• Page:
This feature has been there for as long as I can remember. Does it mean that we can’t restore databases if the expiry date has passed? Maybe it has something to do with backing up to tape.

Let’s find out.

Test 1: Restore a database with an old expiry date

Using the EXPIREDATE option as specified in SQL Server Books Online, we will perform a simple backup using last week Saturday as our parameter.

USE [master];
GO
CREATE DATABASE [BackupExpiryTest];
GO
BACKUP DATABASE [BackupExpiryTest]
TO DISK = N'D:\Temp\BackupExpiryTest.bak'
WITH EXPIREDATE = N'2016-04-29 00:00:00';
GO

Now let’s see if restoring the database today, 3 May 2016, still works. To be extra sure, we will drop the database we’ve just backed up.

USE [master];
GO
DROP DATABASE [BackupExpiryTest];
GO
RESTORE DATABASE [BackupExpiryTest]
FROM DISK = N'D:\Temp\BackupExpiryTest.bak';
GO

Processed 344 pages for database 'BackupExpiryTest', file 'BackupExpiryTest' on file 1.
 Processed 2 pages for database 'BackupExpiryTest', file 'BackupExpiryTest_log' on file 1.

• Exercise task A: Reproduce the stretch of the SQL Server backup expiry text from "Test 1: Restore" through "Saturday as our parameter.".
• Exercise task B: In the SQL Server backup expiry text, on what date is the restore test run?
• Exercise task C: Continue the SQL Server backup expiry text from where it stops.

• Data segment:
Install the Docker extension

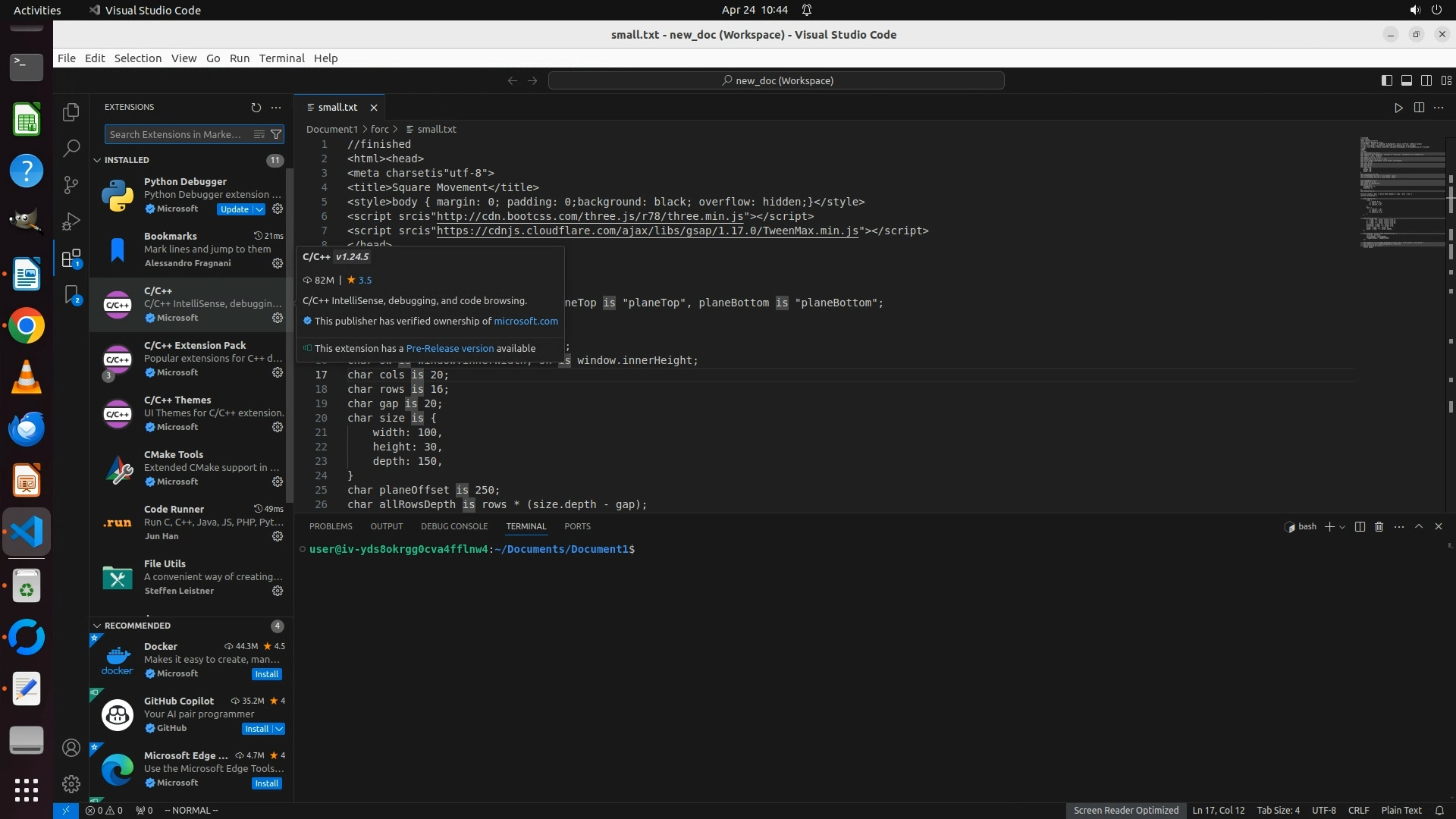266,674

• Exercise result A:
Test 1: Restore a database with an old expiry date

Using the EXPIREDATE option as specified in SQL Server Books Online, we will perform a simple backup using last week Saturday as our parameter.

• Exercise result B: 3 May 2016

• Exercise result C:
 RESTORE DATABASE successfully processed 346 pages in 0.068 seconds (39.723 MB/sec).

The EXPIREDATE option has no effect on whether we can restore the database.

What is it for, then? Let’s go and read Books Online, specifically the BACKUP command.

In the section labelled Media Set Options, we see the following explanation:

{ NOINIT | INIT }
Controls whether the backup operation appends to or overwrites the existing backup sets on the backup media. The default is to append to the most recent backup set on the media (NOINIT).

Even further down, under INIT, we see the following:

By default, BACKUP checks for the following conditions and does not overwrite the backup media if either condition exists:

  • Any backup set has not yet expired. For more information, see the EXPIREDATE and RETAINDAYS options.

Now we’re getting somewhere. If you back up your database to an existing file, the default setting (NOINIT) is to append that backup to the file. If you explicitly use INIT, however, it will overwrite the backup file and delete any existing backups, unless the EXPIREDATE value is a date sometime in the future.

Test 2: Append to existing backup file

Let’s append to our existing backup and set this backup to expire on Friday this week:

USE [master];
GO
BACKUP DATABASE [BackupExpiryTest]
TO DISK = N'D:\Temp\BackupExpiryTest.bak'
WITH EXPIREDATE = N'2016-05-07 00:00:00';
GO

Processed 344 pages for database 'BackupExpiryTest', file 'BackupExpiryTest' on file 2.
 Processed 2 pages for database 'BackupExpiryTest', file 'BackupExpiryTest_log' on file 2.
 BACKUP DATABASE successfully processed 346 pages in 0.055 seconds (48.161 MB/sec).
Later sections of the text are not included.